Declare the indexes an aggregate needs as part of the aggregate, in the domain layer, alongside the fields and invariants. An index that backs a query path or encodes a uniqueness invariant is a property of the model, not an afterthought for an operator to discover.

Three forces shape what to declare:

1. Index the query path, not every field

Add an index for each non-primary-key access path the aggregate actually has: a uniqueness constraint on a natural identifier, a composite index whose column order matches a filter-plus-sort, a single-column index for a correlation lookup. Do not index fields nothing queries — every index costs write throughput and storage.

2. Match composite order to filter-then-sort

A composite index serves a query when its leading columns match the filter and its trailing columns match the sort. (status, priority DESC) backs "the pending jobs, highest priority first" with one index. The order is part of the design, not a detail.

3. Keep the working set small with partial indexes

When the rows you query are a small slice of the table — the active rows against a large archive of completed ones — a partial index covers only that slice. The index stays proportional to the working set, not the table, which is often a 100×+ difference.

How Protean Supports It

Indexes are declared with the indexes= decorator option, using portable Index objects:

from protean import Index, Q


@domain.aggregate(indexes=[
    Index("status", "priority", desc=("priority",),
          where=Q(status__in=["pending", "failed"]), name="ix_active"),
    Index("message_id", unique=True),
    Index("correlation_id"),
])
class Outbox:
    ...

The portable subset (composite, descending, unique, naming) is honored by every SQL adapter. Opt-in features degrade gracefully: a partial where= or covering include= that a dialect cannot support falls back to a full index with a logged warning, so the same declaration is correct on PostgreSQL, SQLite, and SQL Server. Storage-specific indexes (GIN, BRIN, expression indexes) drop to Index.from_sql(dialect, ddl), keeping the aggregate clean while still expressing the tuning.

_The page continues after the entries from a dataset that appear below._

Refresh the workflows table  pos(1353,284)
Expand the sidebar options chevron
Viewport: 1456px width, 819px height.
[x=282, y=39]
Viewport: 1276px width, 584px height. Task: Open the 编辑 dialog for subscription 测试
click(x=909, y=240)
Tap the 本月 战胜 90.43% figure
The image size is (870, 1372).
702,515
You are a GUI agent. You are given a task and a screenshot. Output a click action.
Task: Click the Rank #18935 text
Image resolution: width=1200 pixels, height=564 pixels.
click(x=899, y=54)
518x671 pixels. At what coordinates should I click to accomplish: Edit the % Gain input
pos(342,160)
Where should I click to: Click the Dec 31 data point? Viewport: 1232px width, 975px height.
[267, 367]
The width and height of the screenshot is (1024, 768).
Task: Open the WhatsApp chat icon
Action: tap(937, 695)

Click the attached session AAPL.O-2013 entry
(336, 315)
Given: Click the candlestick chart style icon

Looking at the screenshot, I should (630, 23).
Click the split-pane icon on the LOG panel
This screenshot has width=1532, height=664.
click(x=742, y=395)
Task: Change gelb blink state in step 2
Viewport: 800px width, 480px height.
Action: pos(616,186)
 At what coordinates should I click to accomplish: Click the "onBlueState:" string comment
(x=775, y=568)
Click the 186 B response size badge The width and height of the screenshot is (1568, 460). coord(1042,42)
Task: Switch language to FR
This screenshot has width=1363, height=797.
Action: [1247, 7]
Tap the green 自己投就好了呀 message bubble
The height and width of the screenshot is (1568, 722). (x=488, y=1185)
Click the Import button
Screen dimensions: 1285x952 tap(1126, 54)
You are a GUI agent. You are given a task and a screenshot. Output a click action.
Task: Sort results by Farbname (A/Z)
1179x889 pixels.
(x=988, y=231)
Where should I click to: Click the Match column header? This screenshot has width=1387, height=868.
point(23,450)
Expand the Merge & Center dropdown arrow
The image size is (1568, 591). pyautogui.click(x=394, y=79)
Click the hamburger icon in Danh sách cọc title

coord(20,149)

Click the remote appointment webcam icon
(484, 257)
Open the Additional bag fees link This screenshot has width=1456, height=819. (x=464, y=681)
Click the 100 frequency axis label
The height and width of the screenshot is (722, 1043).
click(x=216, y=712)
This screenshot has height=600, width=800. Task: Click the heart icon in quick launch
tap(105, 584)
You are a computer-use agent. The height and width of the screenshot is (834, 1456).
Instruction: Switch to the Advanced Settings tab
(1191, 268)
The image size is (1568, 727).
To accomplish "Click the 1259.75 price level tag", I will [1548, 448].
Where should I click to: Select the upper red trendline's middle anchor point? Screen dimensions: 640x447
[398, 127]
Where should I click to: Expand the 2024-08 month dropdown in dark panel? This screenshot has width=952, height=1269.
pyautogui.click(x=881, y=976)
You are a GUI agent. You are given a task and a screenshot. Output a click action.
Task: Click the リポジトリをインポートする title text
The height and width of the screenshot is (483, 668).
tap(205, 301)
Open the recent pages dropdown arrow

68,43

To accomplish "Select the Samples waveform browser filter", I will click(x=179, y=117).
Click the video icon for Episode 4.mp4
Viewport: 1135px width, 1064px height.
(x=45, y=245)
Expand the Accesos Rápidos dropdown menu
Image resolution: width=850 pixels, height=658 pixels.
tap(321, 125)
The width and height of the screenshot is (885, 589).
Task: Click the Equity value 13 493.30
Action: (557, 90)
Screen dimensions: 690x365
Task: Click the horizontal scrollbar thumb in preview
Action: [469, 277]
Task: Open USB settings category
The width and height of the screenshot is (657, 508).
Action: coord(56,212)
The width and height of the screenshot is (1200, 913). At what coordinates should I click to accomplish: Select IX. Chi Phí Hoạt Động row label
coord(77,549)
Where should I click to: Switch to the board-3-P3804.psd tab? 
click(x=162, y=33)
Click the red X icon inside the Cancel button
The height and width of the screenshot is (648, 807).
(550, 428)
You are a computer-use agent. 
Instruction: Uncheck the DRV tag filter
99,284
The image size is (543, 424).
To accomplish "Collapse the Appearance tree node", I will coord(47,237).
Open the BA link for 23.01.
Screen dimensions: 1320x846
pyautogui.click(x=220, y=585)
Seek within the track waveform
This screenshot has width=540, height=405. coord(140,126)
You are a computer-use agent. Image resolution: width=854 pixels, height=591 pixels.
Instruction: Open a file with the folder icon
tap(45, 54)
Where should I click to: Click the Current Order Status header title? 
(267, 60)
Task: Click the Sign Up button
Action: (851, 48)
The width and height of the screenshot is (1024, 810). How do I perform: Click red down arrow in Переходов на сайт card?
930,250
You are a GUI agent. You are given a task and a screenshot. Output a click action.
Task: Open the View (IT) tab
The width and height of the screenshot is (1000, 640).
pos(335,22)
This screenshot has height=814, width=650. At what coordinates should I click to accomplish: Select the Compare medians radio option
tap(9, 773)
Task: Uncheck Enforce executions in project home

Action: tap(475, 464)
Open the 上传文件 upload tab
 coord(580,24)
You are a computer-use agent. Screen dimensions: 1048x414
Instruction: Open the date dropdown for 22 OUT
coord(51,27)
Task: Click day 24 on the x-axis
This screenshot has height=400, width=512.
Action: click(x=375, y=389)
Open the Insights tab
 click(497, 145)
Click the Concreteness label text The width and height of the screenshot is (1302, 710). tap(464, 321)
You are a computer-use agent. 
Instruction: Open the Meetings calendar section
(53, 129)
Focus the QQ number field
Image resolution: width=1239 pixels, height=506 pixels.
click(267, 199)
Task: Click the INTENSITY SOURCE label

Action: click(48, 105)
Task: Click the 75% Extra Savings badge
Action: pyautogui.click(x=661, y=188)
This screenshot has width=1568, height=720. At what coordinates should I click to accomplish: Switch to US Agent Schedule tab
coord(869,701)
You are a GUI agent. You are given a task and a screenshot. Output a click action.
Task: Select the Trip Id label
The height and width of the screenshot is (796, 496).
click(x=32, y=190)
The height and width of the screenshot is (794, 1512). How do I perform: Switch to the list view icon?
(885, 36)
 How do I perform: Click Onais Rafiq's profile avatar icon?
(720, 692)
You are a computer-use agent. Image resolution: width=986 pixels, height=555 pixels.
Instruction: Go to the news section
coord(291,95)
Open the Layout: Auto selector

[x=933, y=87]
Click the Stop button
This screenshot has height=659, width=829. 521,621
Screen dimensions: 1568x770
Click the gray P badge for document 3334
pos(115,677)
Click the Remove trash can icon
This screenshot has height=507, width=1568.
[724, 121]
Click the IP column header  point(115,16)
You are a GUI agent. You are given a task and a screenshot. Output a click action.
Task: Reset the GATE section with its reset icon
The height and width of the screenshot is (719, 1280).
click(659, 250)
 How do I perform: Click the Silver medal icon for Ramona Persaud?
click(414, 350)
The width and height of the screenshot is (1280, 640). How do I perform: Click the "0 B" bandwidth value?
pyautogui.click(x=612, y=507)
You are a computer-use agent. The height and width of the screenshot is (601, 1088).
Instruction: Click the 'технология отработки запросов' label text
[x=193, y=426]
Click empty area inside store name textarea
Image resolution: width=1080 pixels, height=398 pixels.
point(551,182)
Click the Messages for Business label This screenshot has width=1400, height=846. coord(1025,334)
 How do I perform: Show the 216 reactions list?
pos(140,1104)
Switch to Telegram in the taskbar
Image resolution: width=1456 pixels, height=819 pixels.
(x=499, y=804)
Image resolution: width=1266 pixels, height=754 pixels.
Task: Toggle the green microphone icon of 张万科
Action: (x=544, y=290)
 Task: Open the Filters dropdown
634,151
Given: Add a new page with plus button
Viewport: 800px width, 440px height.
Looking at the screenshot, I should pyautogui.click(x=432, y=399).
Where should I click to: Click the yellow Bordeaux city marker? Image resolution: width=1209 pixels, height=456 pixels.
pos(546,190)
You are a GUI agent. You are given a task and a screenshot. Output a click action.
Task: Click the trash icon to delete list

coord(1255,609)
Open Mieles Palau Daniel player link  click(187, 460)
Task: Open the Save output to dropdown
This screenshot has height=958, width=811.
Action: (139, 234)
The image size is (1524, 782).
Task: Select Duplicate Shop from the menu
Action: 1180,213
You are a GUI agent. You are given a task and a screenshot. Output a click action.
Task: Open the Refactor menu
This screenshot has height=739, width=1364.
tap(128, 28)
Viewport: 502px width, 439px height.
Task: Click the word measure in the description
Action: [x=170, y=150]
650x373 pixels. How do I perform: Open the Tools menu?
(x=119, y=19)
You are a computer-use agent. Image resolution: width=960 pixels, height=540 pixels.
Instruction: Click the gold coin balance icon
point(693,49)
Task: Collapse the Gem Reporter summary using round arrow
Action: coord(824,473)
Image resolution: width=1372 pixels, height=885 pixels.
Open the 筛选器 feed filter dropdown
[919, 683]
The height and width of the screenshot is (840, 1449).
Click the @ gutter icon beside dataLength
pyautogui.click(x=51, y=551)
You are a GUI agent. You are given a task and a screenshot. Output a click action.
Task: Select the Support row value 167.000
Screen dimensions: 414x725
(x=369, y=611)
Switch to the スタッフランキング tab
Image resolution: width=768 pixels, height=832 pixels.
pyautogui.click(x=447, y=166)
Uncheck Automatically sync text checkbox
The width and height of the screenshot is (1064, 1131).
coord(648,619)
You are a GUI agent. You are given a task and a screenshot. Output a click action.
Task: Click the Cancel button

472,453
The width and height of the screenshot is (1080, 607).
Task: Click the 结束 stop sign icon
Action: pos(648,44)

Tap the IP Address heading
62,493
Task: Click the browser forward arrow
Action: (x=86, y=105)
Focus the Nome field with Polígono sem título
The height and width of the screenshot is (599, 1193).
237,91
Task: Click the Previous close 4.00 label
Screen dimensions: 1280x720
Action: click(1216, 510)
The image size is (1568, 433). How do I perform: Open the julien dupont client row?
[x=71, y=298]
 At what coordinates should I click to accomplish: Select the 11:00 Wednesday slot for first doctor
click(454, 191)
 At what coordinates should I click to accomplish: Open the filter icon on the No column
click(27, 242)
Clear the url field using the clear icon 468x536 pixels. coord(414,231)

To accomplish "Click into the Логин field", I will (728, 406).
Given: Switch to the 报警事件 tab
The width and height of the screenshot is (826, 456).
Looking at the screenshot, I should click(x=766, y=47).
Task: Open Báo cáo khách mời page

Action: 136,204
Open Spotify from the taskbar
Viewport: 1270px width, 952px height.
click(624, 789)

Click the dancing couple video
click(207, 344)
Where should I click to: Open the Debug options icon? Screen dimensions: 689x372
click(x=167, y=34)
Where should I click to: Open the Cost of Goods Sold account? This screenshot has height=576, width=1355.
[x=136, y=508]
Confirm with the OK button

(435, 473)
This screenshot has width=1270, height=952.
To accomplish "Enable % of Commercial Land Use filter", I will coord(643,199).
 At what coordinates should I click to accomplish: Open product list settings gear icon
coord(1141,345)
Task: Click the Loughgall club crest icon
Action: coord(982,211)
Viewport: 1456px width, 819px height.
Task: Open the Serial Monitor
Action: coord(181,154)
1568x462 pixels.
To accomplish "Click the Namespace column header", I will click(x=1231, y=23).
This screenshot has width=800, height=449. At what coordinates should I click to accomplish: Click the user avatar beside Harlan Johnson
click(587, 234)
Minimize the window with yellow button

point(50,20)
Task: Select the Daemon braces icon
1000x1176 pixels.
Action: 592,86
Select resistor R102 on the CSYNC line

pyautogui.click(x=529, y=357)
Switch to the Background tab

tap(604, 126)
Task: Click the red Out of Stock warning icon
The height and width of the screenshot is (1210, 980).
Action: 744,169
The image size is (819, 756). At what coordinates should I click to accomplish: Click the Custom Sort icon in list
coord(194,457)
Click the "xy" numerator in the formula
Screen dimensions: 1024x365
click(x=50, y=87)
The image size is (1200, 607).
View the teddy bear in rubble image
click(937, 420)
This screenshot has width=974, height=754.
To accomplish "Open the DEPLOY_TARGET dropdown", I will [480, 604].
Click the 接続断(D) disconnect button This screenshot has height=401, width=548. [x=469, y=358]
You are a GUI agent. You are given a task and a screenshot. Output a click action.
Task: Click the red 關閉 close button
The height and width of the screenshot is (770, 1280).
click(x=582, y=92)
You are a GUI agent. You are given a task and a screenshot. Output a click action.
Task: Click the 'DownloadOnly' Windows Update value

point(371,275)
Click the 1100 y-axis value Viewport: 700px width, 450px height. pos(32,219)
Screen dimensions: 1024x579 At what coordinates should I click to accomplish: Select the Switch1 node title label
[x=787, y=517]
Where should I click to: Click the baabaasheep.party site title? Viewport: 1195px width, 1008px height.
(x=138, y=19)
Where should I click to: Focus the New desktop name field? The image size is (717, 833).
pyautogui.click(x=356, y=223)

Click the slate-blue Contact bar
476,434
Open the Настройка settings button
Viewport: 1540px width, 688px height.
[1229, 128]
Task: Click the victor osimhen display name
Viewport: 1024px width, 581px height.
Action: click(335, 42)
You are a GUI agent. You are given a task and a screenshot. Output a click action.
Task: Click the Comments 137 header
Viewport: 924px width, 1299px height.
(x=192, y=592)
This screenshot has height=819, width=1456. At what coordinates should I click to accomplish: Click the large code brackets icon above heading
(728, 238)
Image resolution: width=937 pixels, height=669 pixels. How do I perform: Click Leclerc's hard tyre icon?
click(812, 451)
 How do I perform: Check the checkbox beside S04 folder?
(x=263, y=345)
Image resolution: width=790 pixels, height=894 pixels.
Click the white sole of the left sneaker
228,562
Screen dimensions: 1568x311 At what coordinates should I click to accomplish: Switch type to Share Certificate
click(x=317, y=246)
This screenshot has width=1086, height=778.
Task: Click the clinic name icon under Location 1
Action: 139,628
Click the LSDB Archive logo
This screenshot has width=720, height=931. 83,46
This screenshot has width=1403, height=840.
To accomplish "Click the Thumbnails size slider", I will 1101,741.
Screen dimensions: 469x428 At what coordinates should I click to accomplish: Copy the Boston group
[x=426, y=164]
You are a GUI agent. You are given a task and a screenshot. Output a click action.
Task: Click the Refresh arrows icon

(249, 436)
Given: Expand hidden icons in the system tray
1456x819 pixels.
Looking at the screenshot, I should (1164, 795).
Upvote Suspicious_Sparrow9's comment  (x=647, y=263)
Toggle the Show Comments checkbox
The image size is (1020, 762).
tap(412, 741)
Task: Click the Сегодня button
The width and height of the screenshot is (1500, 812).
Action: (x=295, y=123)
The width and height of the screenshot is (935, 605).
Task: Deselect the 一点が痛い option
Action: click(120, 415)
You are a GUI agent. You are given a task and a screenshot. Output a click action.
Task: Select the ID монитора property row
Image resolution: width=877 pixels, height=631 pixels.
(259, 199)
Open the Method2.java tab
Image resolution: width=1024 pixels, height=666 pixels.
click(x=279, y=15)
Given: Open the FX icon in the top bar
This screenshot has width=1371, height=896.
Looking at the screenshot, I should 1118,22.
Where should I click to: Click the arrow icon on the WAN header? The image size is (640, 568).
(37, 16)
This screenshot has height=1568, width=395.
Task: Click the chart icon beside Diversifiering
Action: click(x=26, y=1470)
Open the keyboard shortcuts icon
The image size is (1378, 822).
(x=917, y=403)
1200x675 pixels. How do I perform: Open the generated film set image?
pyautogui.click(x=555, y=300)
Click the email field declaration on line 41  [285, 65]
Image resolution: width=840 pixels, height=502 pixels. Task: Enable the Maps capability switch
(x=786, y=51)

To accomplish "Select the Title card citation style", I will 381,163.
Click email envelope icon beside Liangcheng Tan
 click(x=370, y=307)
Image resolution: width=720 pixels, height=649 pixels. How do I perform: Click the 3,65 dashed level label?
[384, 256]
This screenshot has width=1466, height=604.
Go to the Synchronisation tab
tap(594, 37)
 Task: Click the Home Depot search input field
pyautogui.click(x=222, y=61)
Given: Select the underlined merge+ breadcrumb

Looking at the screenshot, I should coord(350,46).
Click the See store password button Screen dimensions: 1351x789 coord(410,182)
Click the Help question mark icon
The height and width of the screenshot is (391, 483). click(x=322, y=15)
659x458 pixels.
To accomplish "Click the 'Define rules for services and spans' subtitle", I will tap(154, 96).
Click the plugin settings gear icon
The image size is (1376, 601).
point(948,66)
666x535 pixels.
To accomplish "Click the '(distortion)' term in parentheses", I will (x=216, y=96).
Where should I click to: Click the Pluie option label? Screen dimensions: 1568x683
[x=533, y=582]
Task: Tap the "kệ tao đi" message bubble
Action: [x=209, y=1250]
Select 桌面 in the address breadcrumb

This is exactly how Protean's own Outbox is indexed — the example above ships with the framework. See the Indexes reference for the full option set and ADR-0014 for why indexes live on the decorator.

Applying the Pattern

Start from the queries, not the fields. For each aggregate, list the access paths beyond primary-key load:

  • A uniqueness invariant (email, an external reference, a message_id): a unique=True index both enforces the rule and accelerates the lookup.
  • A filter-plus-sort hot path (the polling query): a composite index with desc= on the sort column.
  • A correlation or foreign lookup (process managers, cross-aggregate references): a single-column index.
  • A hot subset of a large table (active vs. archived): add where= to make it partial.
@domain.aggregate(indexes=[
    Index("email", unique=True),                       # uniqueness invariant
    Index("organization_id"),                          # foreign lookup
    Index("status", "created_at", desc=("created_at",), # filter + sort
          where=Q(status="open"), name="ix_open"),     # hot subset
])
class Ticket:
    ...

Then render and review the DDL before it reaches a database:

protean schema render --indexes --domain=my_app.domain

Anti-Patterns

Indexing every field "just in case"

Each index slows every write and consumes storage. An index that no query uses is pure cost. Index the access paths you have, and add new indexes when new query paths appear — not preemptively.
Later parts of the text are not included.